High-resolution conductive patterns fabricated by inkjet printing and spin coating on wettability-controlled surfaces

In this study, we develop a simple and low-cost surface wettability patterning based on soft lithography processes such as nano-imprint lithography (NIL) and micro-contact printing (μCP) to fabricate high-resolution conductive patterns using two different solution processes: inkjet printing and spin coating. An epoxy-based photoresist layer was imprinted by an elastomeric stamp during the NIL process to produce negative micro-structures in the epoxy-based photoresist layer. To form surface wettability contrast, a hydrophobic fluorocarbon film was transferred onto the top surface of the imprinted epoxy-based photoresist layer using μCP. The epoxy-based photoresist layer was UV-treated before the μCP process in order to increase surface wettability contrast; the hydrophilic imprinted patterns surrounded by hydrophobic surfaces were fabricated in the epoxy-based photoresist layer.

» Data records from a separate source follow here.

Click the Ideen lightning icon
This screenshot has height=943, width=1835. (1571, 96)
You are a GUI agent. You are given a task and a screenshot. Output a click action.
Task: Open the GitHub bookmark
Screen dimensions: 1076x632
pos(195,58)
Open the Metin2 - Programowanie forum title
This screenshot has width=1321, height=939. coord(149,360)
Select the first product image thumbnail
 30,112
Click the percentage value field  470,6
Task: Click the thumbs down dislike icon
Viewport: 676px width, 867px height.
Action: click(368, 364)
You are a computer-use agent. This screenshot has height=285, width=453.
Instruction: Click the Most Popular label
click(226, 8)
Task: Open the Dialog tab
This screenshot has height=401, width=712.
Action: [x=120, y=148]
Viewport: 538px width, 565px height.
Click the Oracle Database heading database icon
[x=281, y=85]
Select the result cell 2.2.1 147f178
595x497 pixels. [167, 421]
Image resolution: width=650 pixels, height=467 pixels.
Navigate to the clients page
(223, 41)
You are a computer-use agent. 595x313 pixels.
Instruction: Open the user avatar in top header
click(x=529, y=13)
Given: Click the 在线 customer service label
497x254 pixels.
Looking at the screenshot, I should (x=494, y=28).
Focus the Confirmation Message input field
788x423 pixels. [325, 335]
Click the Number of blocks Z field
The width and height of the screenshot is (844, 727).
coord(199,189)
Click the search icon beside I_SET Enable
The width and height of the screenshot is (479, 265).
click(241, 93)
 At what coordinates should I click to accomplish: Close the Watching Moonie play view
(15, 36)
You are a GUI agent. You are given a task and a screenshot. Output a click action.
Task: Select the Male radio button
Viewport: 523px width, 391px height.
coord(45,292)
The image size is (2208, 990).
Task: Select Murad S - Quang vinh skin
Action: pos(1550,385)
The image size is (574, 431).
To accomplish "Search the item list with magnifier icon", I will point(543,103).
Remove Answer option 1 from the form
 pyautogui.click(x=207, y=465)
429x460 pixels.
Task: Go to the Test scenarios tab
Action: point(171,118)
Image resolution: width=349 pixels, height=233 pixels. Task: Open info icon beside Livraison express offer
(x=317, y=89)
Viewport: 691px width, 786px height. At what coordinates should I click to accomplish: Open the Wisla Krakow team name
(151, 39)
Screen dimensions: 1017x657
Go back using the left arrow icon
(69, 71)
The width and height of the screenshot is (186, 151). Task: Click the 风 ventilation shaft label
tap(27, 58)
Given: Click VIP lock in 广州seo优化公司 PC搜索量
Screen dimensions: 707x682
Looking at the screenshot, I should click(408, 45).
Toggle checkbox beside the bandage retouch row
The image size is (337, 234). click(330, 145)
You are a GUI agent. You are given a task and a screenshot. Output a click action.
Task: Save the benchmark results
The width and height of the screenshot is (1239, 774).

After printing Ag ink on the imprinted epoxy-based photoresist layer, high-resolution printed line array and square spiral patterns with line width and gap distance of several micrometers can be fabricated with an aid of high surface wettability contrast. Even though well-defined high-resolution conductive patterns with electrical resistivity lower than 6 μΩ cm can be obtained regardless of the solution processes, inkjet printing seems more efficient from the viewpoint of the amount of ink used in each solution process. The surface wettability patterning suggested in this study is expected to be used in the fabrication of high-resolution conductive patterns in printed electronics.